Department of Orthopaedic Surgery, The First People's Hospital of Wenling, Wenzhou Medical University Affiliated Wenling Hospital, Chuan'an Nan Road NO 333, Wenling, 317500, Zhejiang, China.
Biochem Genet. 2023 Oct;61(5):2056-2075. doi: 10.1007/s10528-023-10359-z. Epub 2023 Mar 16.

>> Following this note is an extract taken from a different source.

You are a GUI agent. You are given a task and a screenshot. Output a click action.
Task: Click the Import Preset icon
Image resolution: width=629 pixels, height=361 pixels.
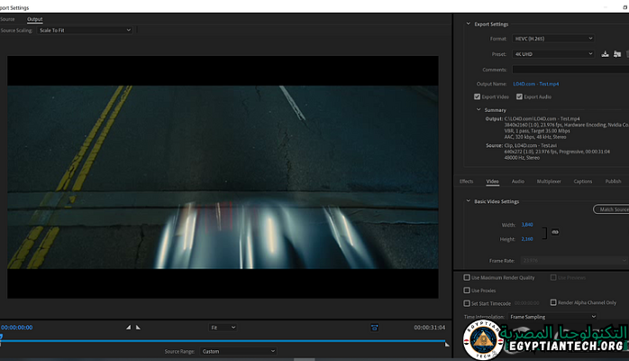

Osteoarthritis (OA) is a serious threat to human health. However, the etiology and pathogenesis of the disease are not fully understood. Most researchers believe that the degeneration and imbalance of articular cartilage, extracellular matrix, and subchondral bone are the fundamental causes of osteoarthritis. However, recent studies have shown that synovial lesions may precede cartilage, which may be an important precipitating factor in the early stage of OA and the whole course of the disease. This study aimed to conduct an analysis based on sequence data from the Gene Expression Omnibus (GEO) database to investigate the presence of effective biomarkers in the synovial tissue of osteoarthritis for the diagnosis and control of OA progression. In this study, the differentially expressed OA-related genes (DE-OARGs) in osteoarthritis synovial tissues were extracted in the GSE55235 and GSE55457 datasets using the Weighted Gene Co-expression Network Analysis (WGCNA) and limma. Least-Absolute Shrinkage and Selection Operator (LASSO) algorithm was used to select the diagnostic genes based on the DE-OARGs by glmnet package. 7 genes were selected as diagnostic genes including SAT1, RLF, MAFF, SIK1, RORA, ZNF529, and EBF2. Subsequently, the diagnostic model was constructed and the results of the Area Under the Curve (AUC) demonstrated that the diagnostic model had high diagnostic performance for OA. Additionally, among the 22 immune cells of the Cell type Identification By Estimating Relative Subsets Of RNA Transcripts (CIBERSORT) and the 24 immune cells of the single sample Gene Set Enrichment Analysis (ssGSEA), 3 immune cells and 5 immune cells were different between the OA and normal samples, respectively. The expression trends of the 7 diagnostic genes were consistent in the GEO datasets and the results of the real-time reverse transcription PCR (qRT-PCR). The results of this study demonstrate that these diagnostic markers have important significance in the diagnosis and treatment of OA, and will provide further evidence for the clinical and functional studies of OA.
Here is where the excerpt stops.